23. The method of claim 22 wherein, upon determining that copying has not occurred, the initialization time steps are performed in preparation for the next verification time.

24. A real estate lock box comprising a container that holds a key, a central processing unit that determines whether an individual seeking access to the key container is authorized to gain such access, and a memory, wherein the memory is partitioned into a first area and a second area, the first area containing unprotected public information and the second area containing secure information that requires authorization to access.

25. The real estate lock box of claim 24 wherein a device-unique identification code is associated with the lock box.

26. The real estate lock box of claim 25 wherein the device-unique identification code is stored in the central processing unit.

27. The real estate lock box of claim 25 wherein the device-unique identification code is used to give permission to reprogram the central processing unit.

28. The real estate lock box of claim 27 wherein the permitted reprogramming includes changing the device-unique identification code.
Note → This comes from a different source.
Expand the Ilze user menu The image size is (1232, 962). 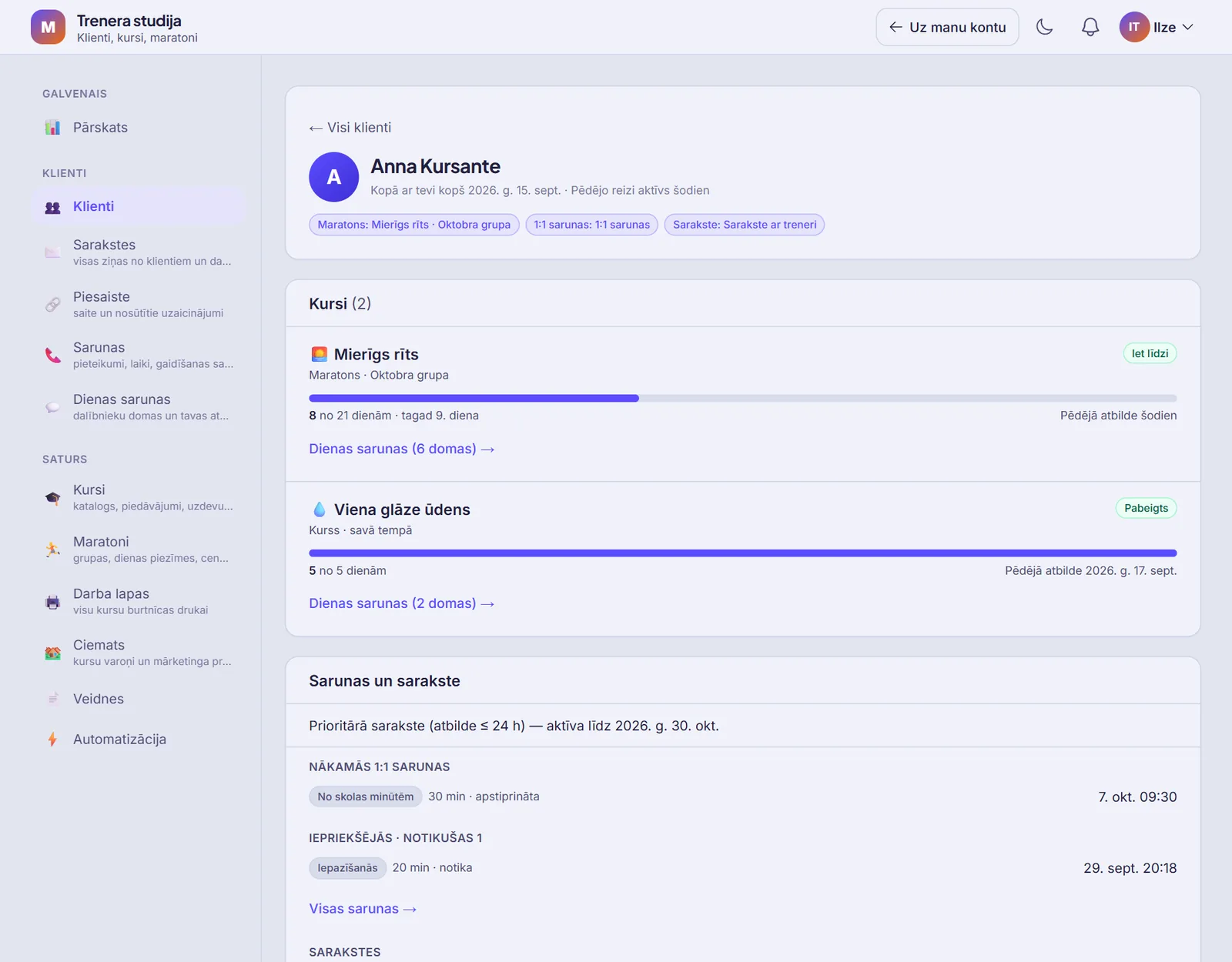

29. The real estate lock box of claim 24 wherein static data are loaded into the first memory area for public access.

30. The real estate lock box of claim 29 wherein the static data include listing information for a real estate property associated with the lock box.
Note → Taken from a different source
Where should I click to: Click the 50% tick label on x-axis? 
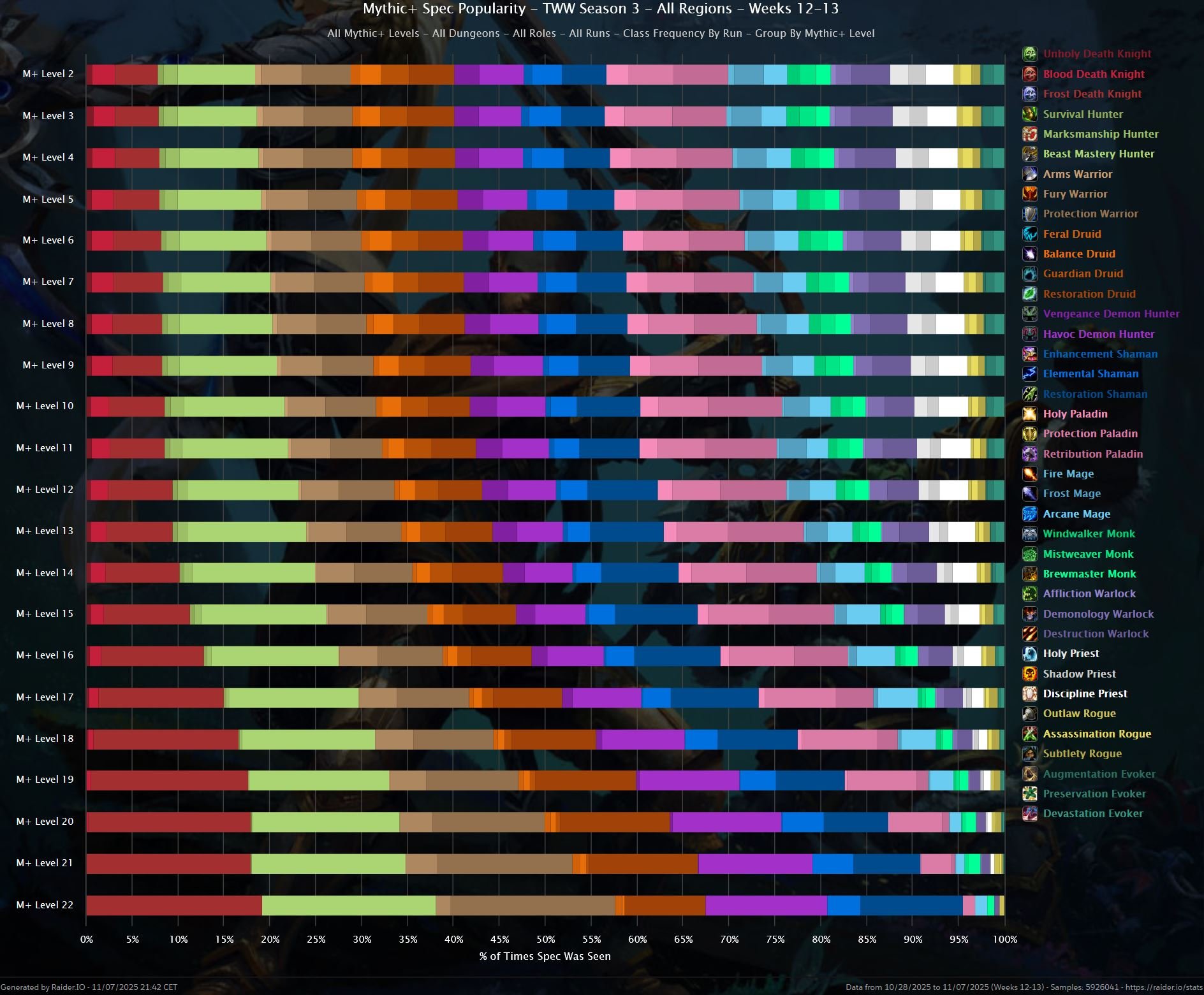click(x=545, y=939)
31. The real estate lock box of claim 24 wherein data are generated upon each access to the first memory area and the generated data are stored in the first memory area for public access.

32. The real estate lock box of claim 31, wherein the information stored in the first memory area comprises a log of users who have accessed the first memory area.

33. The real estate lock box of claim 24 further comprising a solenoid that secures the key container within the lock box, the solenoid having two opposing parts and being actuatable in response to a sensed inductance level in the parts, wherein when the parts are moved toward each other, the sensed inductance level reaches a predetermined value and the solenoid is actuated to release the container and allow access to the key.

34. A real estate lock box having a key container secured by a solenoid with opposing first and second members, the first and second members being spaced apart when the key container is secured, wherein the key container is shaped to move the first and second members toward each other, thereby changing the inductance in the members and triggering actuation of the solenoid.